If your home is in a coveted neighborhood, and you’ve made considerable upgrades, why not start with an asking price above the going rate? There are a number of reasons why this isn’t a good idea. Let’s look at a few.

Having your home on the market too long is risky

If your home is priced higher than comparable ones, potential buyers may opt to look at others first and then forget about yours. The longer it stays on the market and the more price drops it has, the more people will assume there’s something wrong with it. They may also assume you’re in a hurry to sell, so they start with a low offer.

Homes have the most showings in the first month, so if your house is on the market longer, your chances of selling it decrease. Even if you eventually lower the price, you’ve missed those people who were looking earlier.

If the home is priced higher than the appraised value, it will affect financing

Even if you find a buyer who’s willing to pay your asking price, they may not be able to get the mortgage they need.

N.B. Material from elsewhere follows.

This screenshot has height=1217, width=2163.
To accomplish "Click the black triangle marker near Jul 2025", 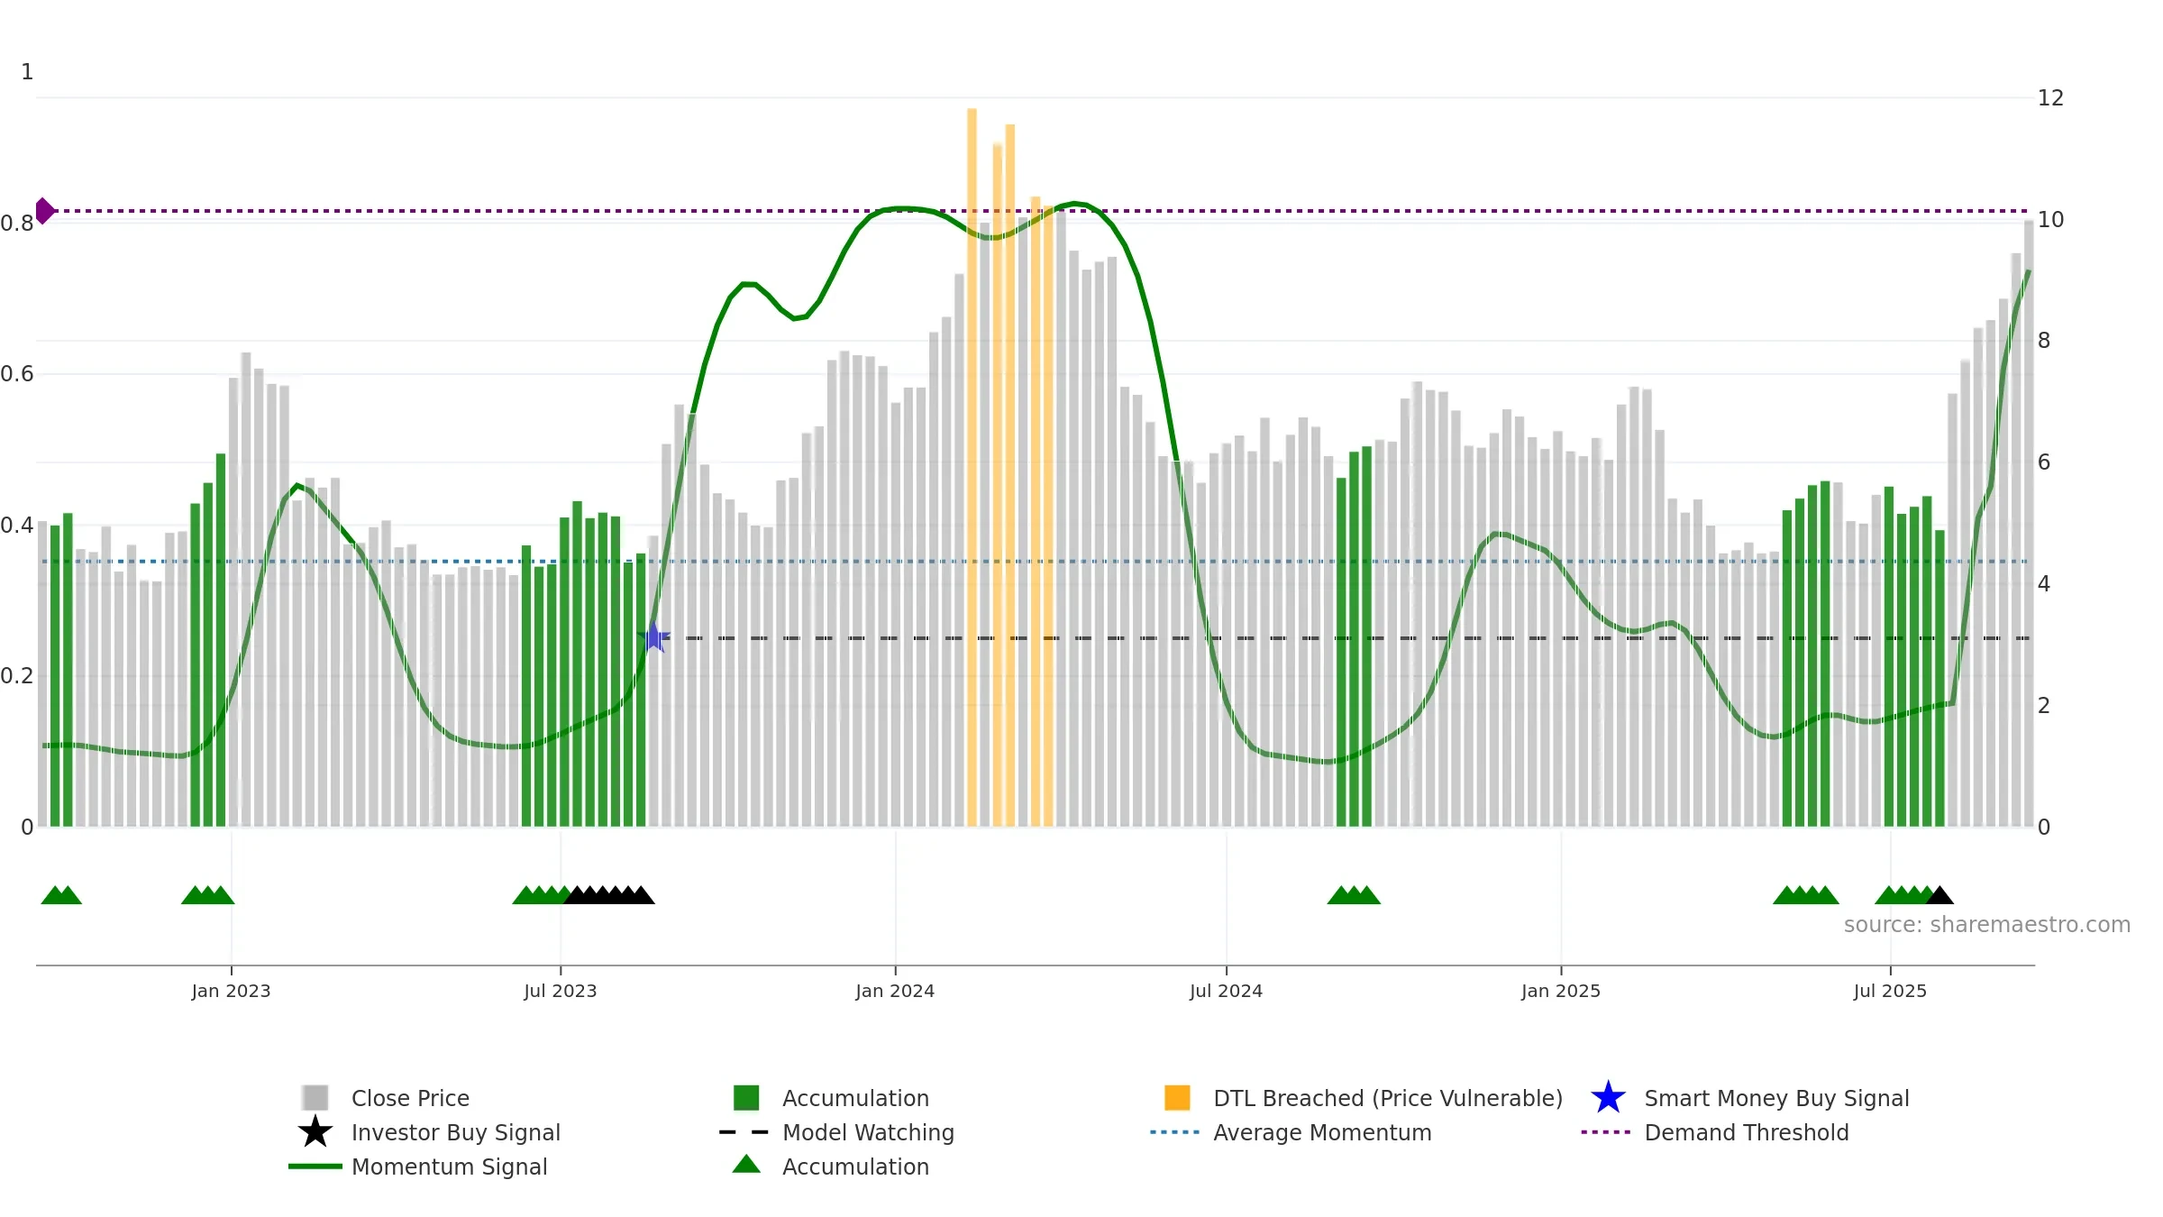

Lenders approve mortgages based on a home’s appraised value rather than the sale price. That means the buyers will either need to use more of their own cash or you’ll need to lower the price.

Keeping your home on the market for a long time is stressful

Even if you’re not in any rush to sell your home, how long do you want to put up with your real estate agent showing it? That means making the beds every morning and keeping everything neat and tidy in case your agent gets a last-minute showing. How long do you (and your family) want that?

Having sound legal guidance before you list your home for sale through to the closing and final signing of all the documents can help you avoid costly and time-consuming issues.